Google verabschiedet sich von Zeitungsanzeigen

Anzeigenvermarktung nicht lukrativ genug. Google zieht sich von der Vermarktung von Anzeigenplätzen in US-Tageszeitungen zurück. Das Geschäft sei nicht so angelaufen, wie man gehofft hatte, heißt es aus Unternehmenskreisen. Ende Februar 2009 soll Schluss sein.
/ Andreas Donath
8 Kommentare News folgen (öffnet im neuen Fenster)

Einem Bericht des Wall Street Journals zufolge ist das "Print Ads"-Programm kurz vor dem Aus. Google verkauft unter diesem Namen Printanzeigen für US-Zeitungen über ein Onlineangebot. Die Einnahmen sollen sich jedoch in Grenzen gehalten haben.

Spencer Spinnell, Chef von Google Print-Ads, schreibt im Unternehmensblog(öffnet im neuen Fenster) , dass zuletzt 800 US-Zeitungen an dem Programm teilnahmen. Im November 2006 startete Google mit gerade einmal 50 Kooperationspartnern.

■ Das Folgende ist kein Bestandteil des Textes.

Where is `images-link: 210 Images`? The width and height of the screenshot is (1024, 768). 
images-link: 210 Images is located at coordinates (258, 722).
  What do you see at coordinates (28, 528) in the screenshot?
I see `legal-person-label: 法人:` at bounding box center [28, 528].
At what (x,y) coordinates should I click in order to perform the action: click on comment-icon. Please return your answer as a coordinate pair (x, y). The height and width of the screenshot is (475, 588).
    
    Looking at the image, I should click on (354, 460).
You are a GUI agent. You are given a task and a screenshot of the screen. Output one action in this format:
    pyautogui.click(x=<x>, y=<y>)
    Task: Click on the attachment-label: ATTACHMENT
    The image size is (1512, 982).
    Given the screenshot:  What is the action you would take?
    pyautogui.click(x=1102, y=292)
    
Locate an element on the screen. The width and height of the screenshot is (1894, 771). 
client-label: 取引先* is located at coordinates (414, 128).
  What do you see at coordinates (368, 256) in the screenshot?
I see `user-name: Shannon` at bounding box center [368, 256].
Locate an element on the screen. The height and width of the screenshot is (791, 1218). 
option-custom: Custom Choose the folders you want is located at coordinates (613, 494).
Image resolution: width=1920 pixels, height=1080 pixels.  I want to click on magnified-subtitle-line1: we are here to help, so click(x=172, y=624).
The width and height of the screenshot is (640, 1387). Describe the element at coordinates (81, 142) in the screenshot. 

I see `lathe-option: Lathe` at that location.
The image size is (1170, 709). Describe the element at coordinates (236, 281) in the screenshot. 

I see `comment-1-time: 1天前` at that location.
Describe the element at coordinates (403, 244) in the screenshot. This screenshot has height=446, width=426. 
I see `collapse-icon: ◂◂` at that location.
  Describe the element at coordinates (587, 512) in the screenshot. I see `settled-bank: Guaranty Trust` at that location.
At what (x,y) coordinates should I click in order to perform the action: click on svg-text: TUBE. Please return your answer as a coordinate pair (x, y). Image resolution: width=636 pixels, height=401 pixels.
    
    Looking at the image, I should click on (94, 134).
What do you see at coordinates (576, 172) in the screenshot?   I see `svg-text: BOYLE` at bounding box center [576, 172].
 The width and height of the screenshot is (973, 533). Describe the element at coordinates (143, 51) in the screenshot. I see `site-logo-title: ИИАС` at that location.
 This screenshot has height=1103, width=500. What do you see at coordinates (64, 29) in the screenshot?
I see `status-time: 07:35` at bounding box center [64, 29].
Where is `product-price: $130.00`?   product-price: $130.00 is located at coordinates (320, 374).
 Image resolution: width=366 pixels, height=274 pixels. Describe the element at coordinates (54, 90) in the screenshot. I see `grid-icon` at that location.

Das Ende von Print-Ads ist nur eine Maßnahme von Google, um Kosten zu reduzieren und sich für die Wirtschaftskrise zu wappnen. Auch Google Notebook zum Speichern von Webseiten, die Versandhauskatalog-Suche und die 3D-Chatfunktion Lively wurden bereits eingestellt. Außerdem entließ Google einige Zeitarbeiter und fuhr die Zahl der Neueinstellungen zurück.

Die Radio- und Fernsehvermarktung sei von den aktuellen Sparprogrammen nicht betroffen und würde unverändert weitergeführt, sagte ein Sprecher dem Wall Street Journal.